▶ [Objetivo del ejercicio]
Reescribe el fragmento del texto sobre la novela Ruido que empieza con las palabras "-Volver a hacer" y termina con "hacerme otras preguntas.". Pon "coche" en lugar de "auto".

Años atrás, Bisama escribió una crónica larga sobre el tema -que se publicó, originalmente, en el libro Dios es chileno (2007)-, pero sintió que había algo más ahí, algo que quedaba incompleto y que sólo la ficción podía resolver.

-Volver a hacer una investigación hubiera sido el camino fácil. Yo creo que uno tiene que trabajar contra lo que le sale fácil. Tienes que trabajar contra lo que te sale obvio, contra lo que ya tienes asimilado -dice Bisama, arriba de un auto mientras vamos regresando a Santiago. Hace un rato estuvimos recorriendo Villa Alemana. Subimos al cerro donde a Miguel Ángel Poblete se le apareció la Virgen, hace casi 30 años. Buscamos, de alguna forma, las huellas que arman Ruido. Pero ahora, arriba del auto, Bisama dice eso: que lo fácil hubiera sido alargar esa crónica, pero que él no quería eso.

-A mí me interesa trabajar desde otro lado, desde un lugar menos obvio -dice-. Ahora, escribir de memoria tenía que ver con pelar la cáscara de la crónica y hacer aparecer la novela que estaba debajo de ese texto. Pensar en cosas que no habías pensado antes, hacerme otras preguntas.

Ruido comienza con un epígrafe de Nicanor Parra, pero también podría haber tenido de epígrafe esa frase de Rodrigo Fresán -que aparece en su novela Jardines de Kensington- que dice:

“El personaje es la memoria.

La memoria que está construida con lo que se recuerda y, también, con lo que se ha decidido olvidar”.

***

Ruido -que será presentada por Alejandra Costamagna el 6 de septiembre en la librería Qué Leo- empieza así: “Creemos en una ley óptica que jamás ha sido descrita: la luz de la provincia chilena se traga el tiempo y deforma el espacio, se come el sonido y lo vomita, destiñe los colores, derrite las formas de todas las cosas”.

▶ [Sección de datos]
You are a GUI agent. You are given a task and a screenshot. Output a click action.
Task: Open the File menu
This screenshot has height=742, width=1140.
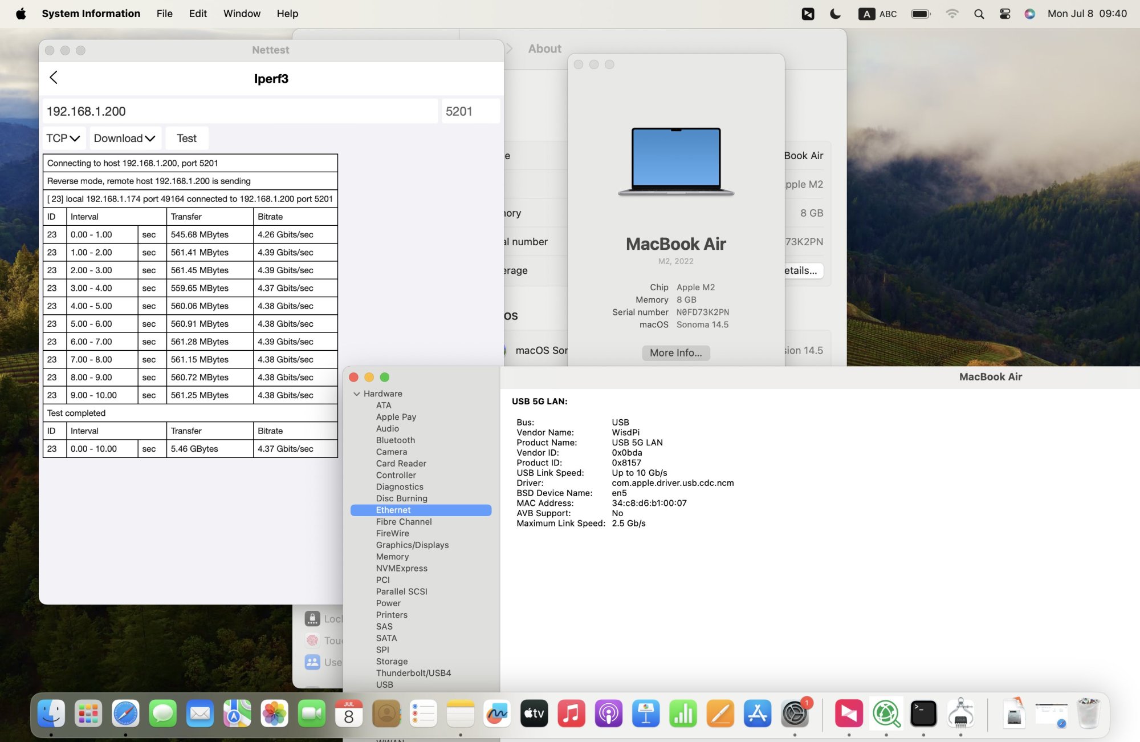(x=164, y=14)
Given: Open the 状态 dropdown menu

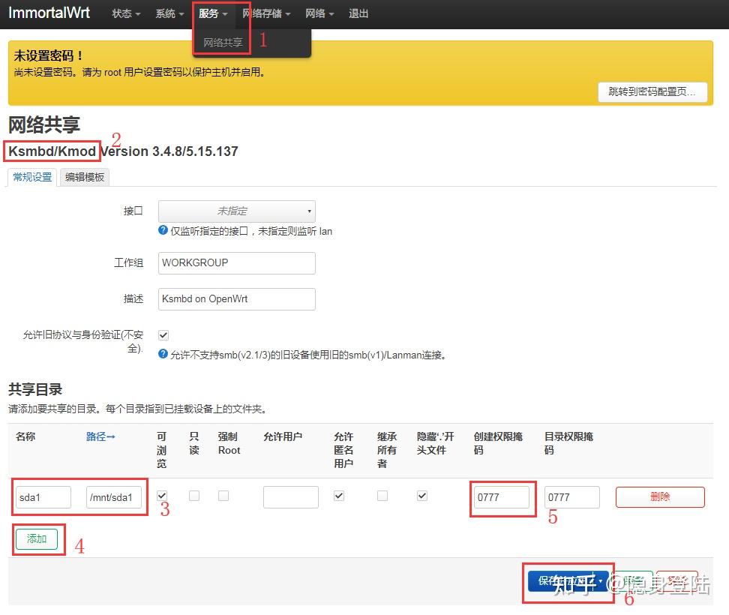Looking at the screenshot, I should click(125, 13).
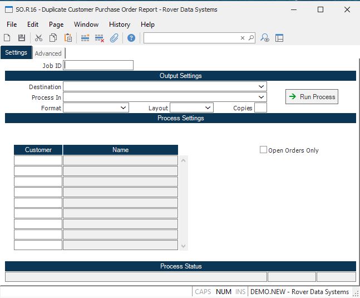Open the History menu
The width and height of the screenshot is (360, 298).
(x=119, y=25)
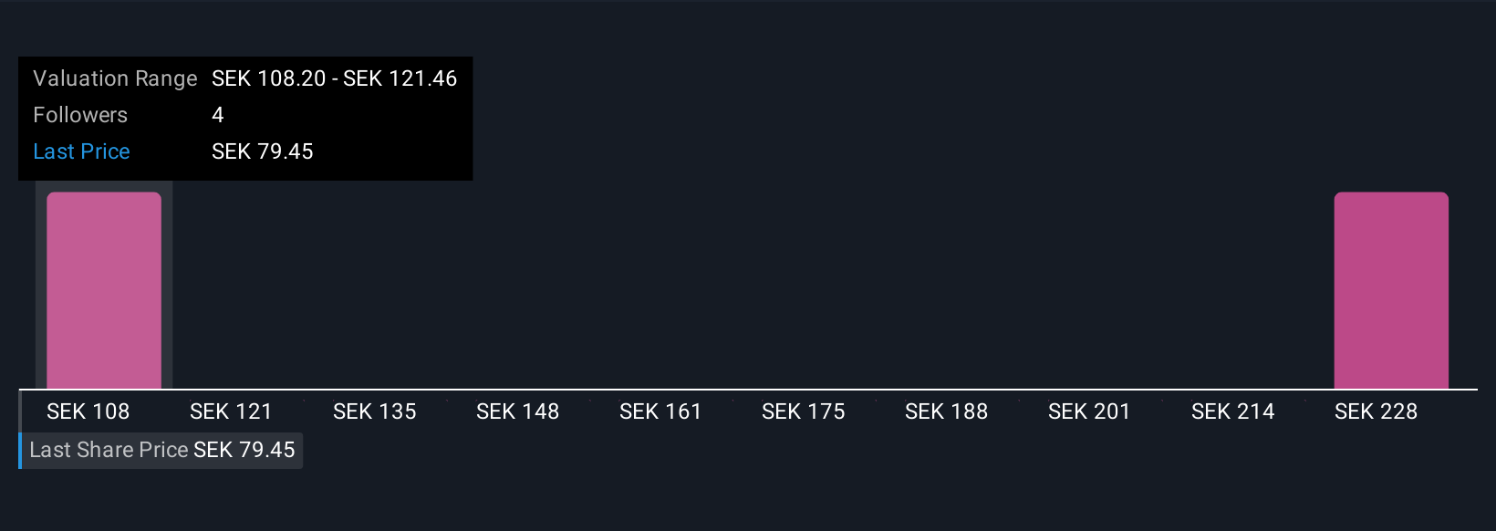The height and width of the screenshot is (531, 1496).
Task: Select the SEK 148 axis label
Action: point(517,411)
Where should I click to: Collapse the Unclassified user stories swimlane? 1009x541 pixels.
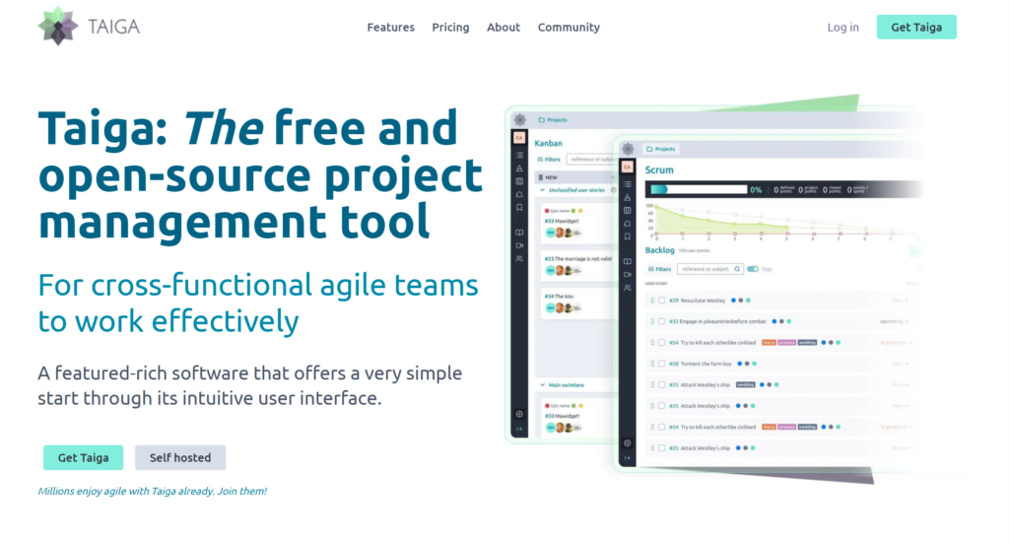(x=541, y=189)
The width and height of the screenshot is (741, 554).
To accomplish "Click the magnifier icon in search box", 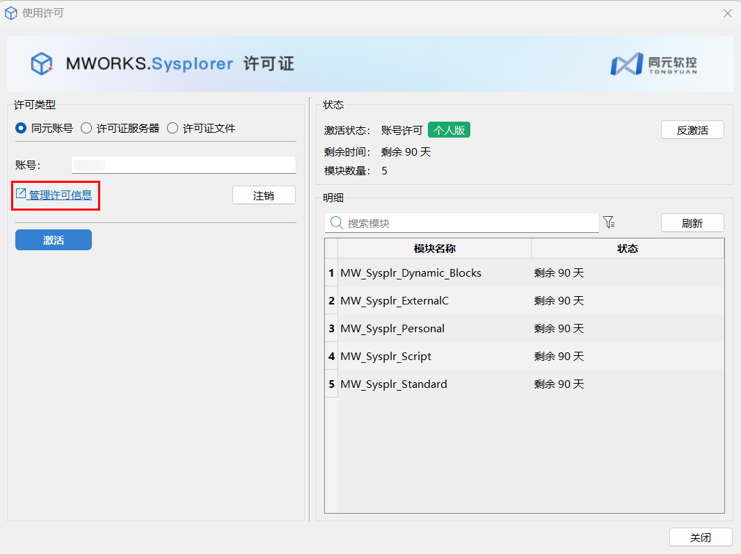I will pyautogui.click(x=336, y=222).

▶ [Respuesta del ejercicio]
-Volver a hacer una investigación hubiera sido el camino fácil. Yo creo que uno tiene que trabajar contra lo que le sale fácil. Tienes que trabajar contra lo que te sale obvio, contra lo que ya tienes asimilado -dice Bisama, arriba de un coche mientras vamos regresando a Santiago. Hace un rato estuvimos recorriendo Villa Alemana. Subimos al cerro donde a Miguel Ángel Poblete se le apareció la Virgen, hace casi 30 años. Buscamos, de alguna forma, las huellas que arman Ruido. Pero ahora, arriba del coche, Bisama dice eso: que lo fácil hubiera sido alargar esa crónica, pero que él no quería eso.

-A mí me interesa trabajar desde otro lado, desde un lugar menos obvio -dice-. Ahora, escribir de memoria tenía que ver con pelar la cáscara de la crónica y hacer aparecer la novela que estaba debajo de ese texto. Pensar en cosas que no habías pensado antes, hacerme otras preguntas.